Site information
- Condition: abandoned

Location
- Coordinates: 33°26′45″N 042°54′11″E﻿ / ﻿33.44583°N 42.90306°E

Site history
- Demolished: partially

= Al Muhammadi Air Base =

Al Muhammadi Air Base is a former Iraqi Air Force base in the Al-Anbar Governorate of Iraq. It was seized by Coalition forces during Operation Iraqi Freedom in 2003.

==Overview==
Al Muhammadi was primarily a ground military facility for the Iraqi Army prior to Operation Iraqi Freedom (OIF). Two large military areas can be seen in aerial imagery to the west and south of the airfield. The airfield, classified by the IATA as a small civilian airport, consists of a 10,000-foot runway with several hardened military aircraft shelters knowns as "Trapezoids" or "Yugos" which were built by Yugoslavian contractors some time prior to 1985.

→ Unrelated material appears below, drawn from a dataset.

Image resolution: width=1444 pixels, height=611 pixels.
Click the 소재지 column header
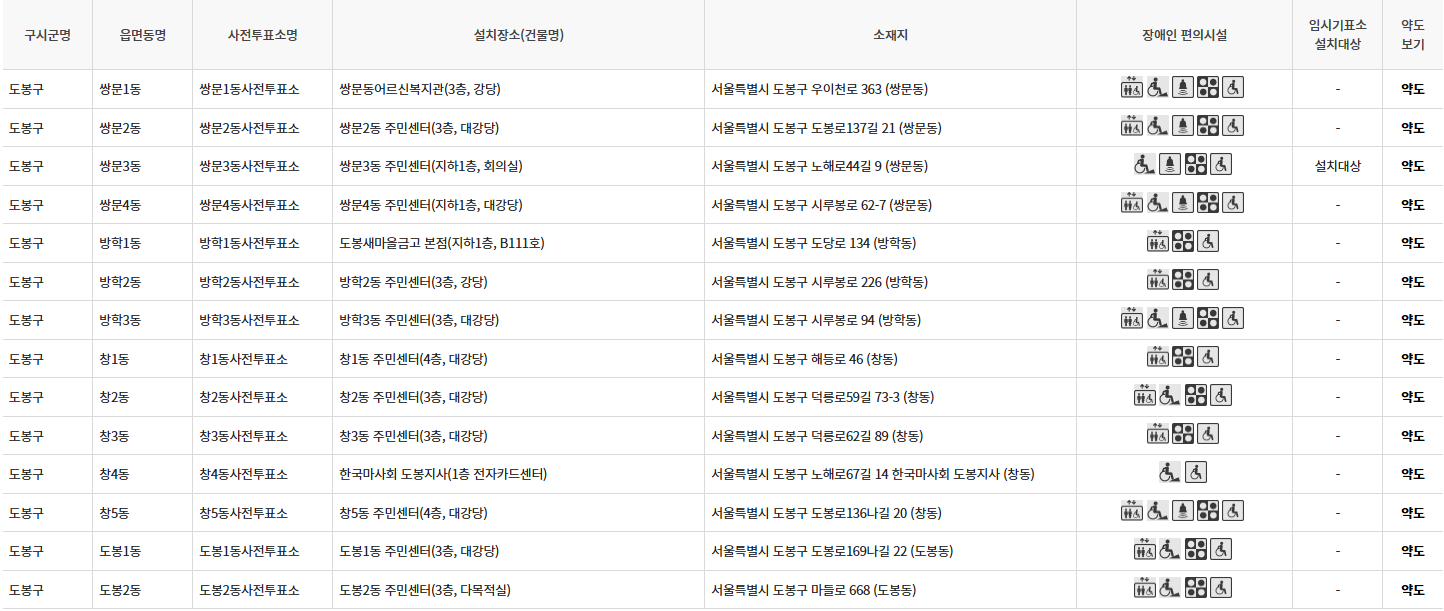890,33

The base was heavily attacked by Coalition airpower during OIF; aerial imagery shows numerous bomb craters scattered throughout the airfield area, with the army facilities having large numbers of damaged, roofless buildings.

Operational structures around the airfield appear to have been demolished and removed. Today the concrete runway and series of taxiways remain exposed and deteriorating to the elements.